Over the last decade the amount of research has increased only modestly, perhaps 20% in constant dollars, with the number of protocols reviewed being similar. The IRB office has become a bloated burocracy run by tenured professors, staffed by more than 2 dozen staff that moves mounds of paperwork. Our meetings are focused upon reams of details that would likely have no impact on any human subject, but can turn a simple questionaire study into a major hurdle. The IRB now seems proud of the fact that no researcher can conceive of a simple project in the morning, write it up in the afternoon and start collecting data within a week or two.
Once the burocracy comes alive like franensteins monster it takes on a life of its own.
2.28.2007 6:14pm
gasman (mail):
I sit on my university's IRB as a scientist member. The evidence for the mission creep hypothesis is clear here. Ten years ago it was a alms office with a few clerical workers to shuffle the paperwork and monthly meetings to aprove reviewed material. Reviewers were researchers in other areas, but shared at least the same educational background and could undestand the jargon and fundamentals of the research. We were looking for eyebrow raising practices that our colleagues, in their zeal for the science, had overlooked. We made suggestions that were often accepted without much protest and it all worked well.

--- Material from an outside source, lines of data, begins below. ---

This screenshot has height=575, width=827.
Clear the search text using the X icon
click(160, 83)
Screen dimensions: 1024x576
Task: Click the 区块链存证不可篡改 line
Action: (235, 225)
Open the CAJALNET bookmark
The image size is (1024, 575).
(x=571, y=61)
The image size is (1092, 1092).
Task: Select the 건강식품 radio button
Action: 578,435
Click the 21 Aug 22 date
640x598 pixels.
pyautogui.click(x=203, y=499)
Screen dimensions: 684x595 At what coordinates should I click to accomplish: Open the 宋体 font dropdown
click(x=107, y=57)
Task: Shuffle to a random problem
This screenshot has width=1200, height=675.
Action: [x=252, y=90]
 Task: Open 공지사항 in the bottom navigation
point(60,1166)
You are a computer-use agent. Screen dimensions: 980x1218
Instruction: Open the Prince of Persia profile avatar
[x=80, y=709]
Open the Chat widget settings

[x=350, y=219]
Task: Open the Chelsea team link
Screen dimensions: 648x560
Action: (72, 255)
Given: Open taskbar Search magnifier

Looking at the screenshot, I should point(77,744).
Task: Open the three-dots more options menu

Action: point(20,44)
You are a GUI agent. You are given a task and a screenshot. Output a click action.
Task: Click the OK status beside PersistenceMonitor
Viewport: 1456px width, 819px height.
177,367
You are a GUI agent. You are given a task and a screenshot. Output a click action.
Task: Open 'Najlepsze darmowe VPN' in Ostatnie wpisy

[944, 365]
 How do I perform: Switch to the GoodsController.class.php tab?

Over the last decade the amount of research has increased only modestly, perhaps 20% in constant dollars, with the number of protocols reviewed being similar. The IRB office has become a bloated burocracy run by tenured professors, staffed by more than 2 dozen staff that moves mounds of paperwork. Our meetings are focused upon reams of details that would likely have no impact on any human subject, but can turn a simple questionaire study into a major hurdle. The IRB now seems proud of the fact that no researcher can conceive of a simple project in the morning, write it up in the afternoon and start collecting data within a week or two.
Once the burocracy comes alive like franensteins monster it takes on a life of its own.
2.28.2007 6:14pm
JonT:
It is interesting to me that IRB's became an issue only when they came to fields other than medicine. They are just as apt to block/delay vital research in medicine for foolish reasons. Perhaps the easiest fix would be to require that boards issue permission if any two members can be convinced the research is ethical - even if the remainder of the board has not finished deliberating.